In Italia si stimano circa 480 mila persone con epilessia e sono attesi ogni anno circa 36 mila nuovi casi, 20-25 mila casi con crisi isolate, e 12-18 mila con crisi sintomatiche acute. Di questi sono 90 mila i bambini (0-15 anni) colpiti. Ma se le cause all’origine della malattia e gli eventi patologici stessi possono essere differenti, un aspetto accomuna i pazienti: “la non conoscenza della malattia e dei problemi che ne possono scaturire nella vita familiare e sociale – spiega Giuseppe Zaccaria, presidente dell’Associazione Fuori dall’Ombra Insieme per l’Epilessia – Prevale un’idea primitiva del problema, retaggio del passato”.
Così, per paura dello stigma, spesso la malattia viene nascosta a scuola e al lavoro, dice l’esperto alla vigilia della Giornata internazionale dell’epilessia, che si celebra il 10 febbraio. “Obiettivo dell’associazione è quello di squarciare i pregiudizi all’origine di molte discriminazioni, stigmatizzazioni e incomprensioni che ancora operano in diversi contesti a danno dei pazienti adulti ma soprattutto dei bambini”, aggiunge Zaccaria. Il primo luogo in cui ci si scontra con il problema è il mondo della scuola.
“Una delle criticità più rilevanti è la mancanza di preparazione degli insegnanti e degli operatori scolastici, quindi la paura per il possibile manifestarsi di crisi durante l’orario scolastico o l’incapacità di fronteggiarle”, spiega Zaccaria la cui associazione ha promosso a Padova, anche con Epitech, il convegno internazionale Update in Epilettologia (7/8 febbraio).
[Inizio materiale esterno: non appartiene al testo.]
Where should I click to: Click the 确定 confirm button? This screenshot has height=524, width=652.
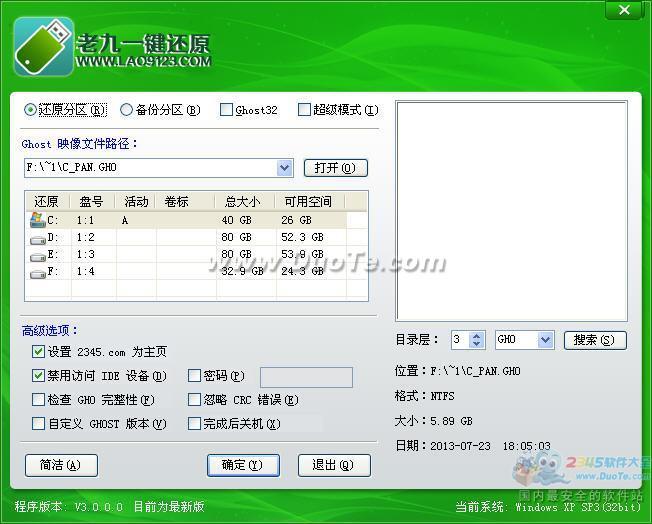point(242,465)
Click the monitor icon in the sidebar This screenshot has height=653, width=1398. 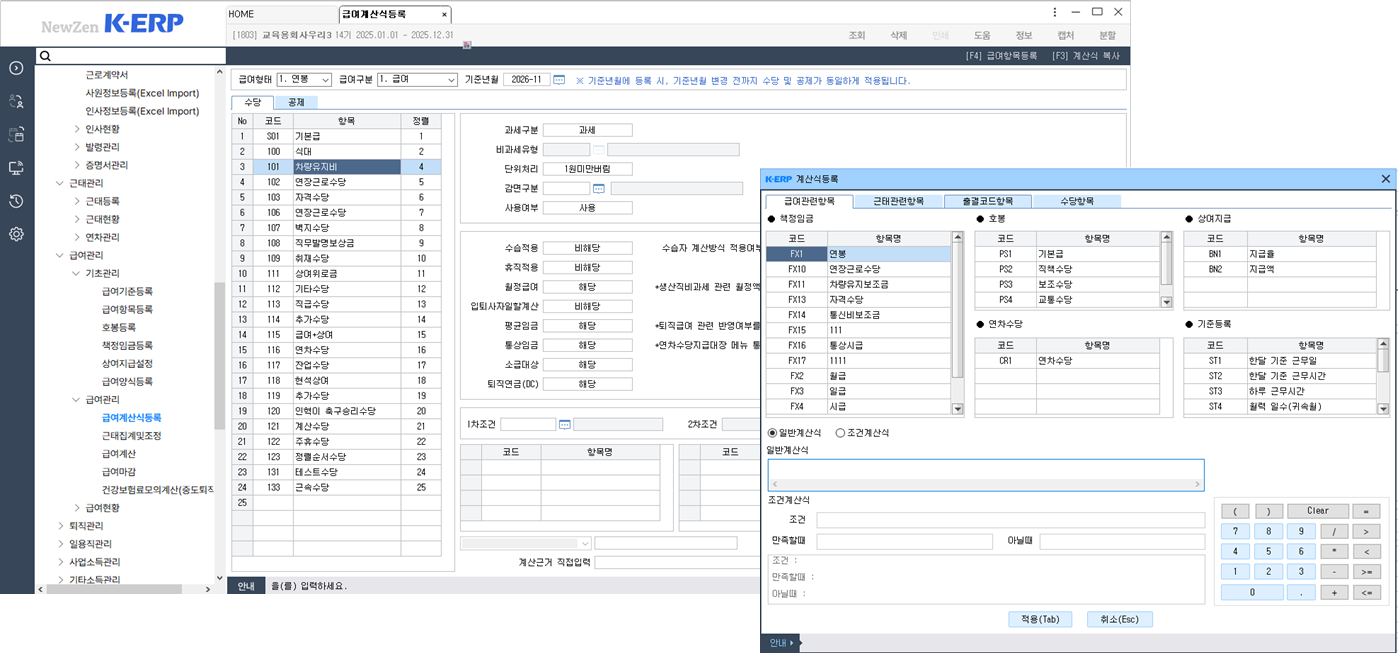coord(16,168)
“Da qui si innesca un circuito negativo per cui le famiglie tendono a tacere per evitare discriminazioni, con conseguenze anche rischiose per la salute dei bambini. Inoltre, ad oggi nessuna legge obbliga gli insegnanti a somministrare i farmaci a scuola. E’ possibile però realizzare dei corsi di formazione per operatori scolastici, come stiamo facendo in Veneto, mettendo in luce le caratteristiche della malattia, le differenze tra caso e caso e individuando insieme ai genitori soluzioni personalizzate per i singoli ragazzi”, continua. Un secondo fronte riguarda l’attività fisica.
“Esistono attività sportive sconsigliate o non compatibili ma si tratta di casi molto particolari – prosegue Zaccaria – In tutti i casi di malattia lieve o di media gravita l’attività sportiva è compatibile, parliamo di atletica leggera, tennis, sport non agonistici o traumatici che possono invece essere acceleratori di crisi. Anche in questo ambito in cui spesso richiedono certificati specifici non dovuti si deve diffondere una cultura adeguata per evitare il rischio che la persona taccia sul proprio stato. C’è un grande lavoro da fare su palestre e circoli sportivi, per aiutare le persone affette da epilessia ad affrontare serenamente e apertamente il proprio stato, confidando nel fatto che la relazionalità, se informata e qualificata, contribuisce a rimuovere le discriminazioni e a vincere i pregiudizi”.
Ma non sono solo i bambini le vittime di emarginazione: “Anche per gli adulti non è semplice perché nel mondo del lavoro tuttora vi è una scarsa conoscenza del problema, soprattutto in ambito privato – osserva il presidente dell’Associazione Fuori dall’Ombra Insieme per l’Epilessia – Si innesca dunque il solito circuito negativo: nel caso in cui si comunica la malattia si rischia di non ottenere il lavoro o di essere considerati lavoratori ‘particolari’, e ciò porta a tacere e negare il proprio problema, contribuendo al processo di separazione o di non piena integrazione che poi ha riverberi anche psicologici sulla personalità di chi è affetto da epilessia. Dunque sono due gli obiettivi da raggiungere: far breccia nel muro di ignoranza che circonda l’epilessia e – conclude – aiutare le famiglie dei bambini e gli adulti a vincere la reticenza e la paura di raccontarla”.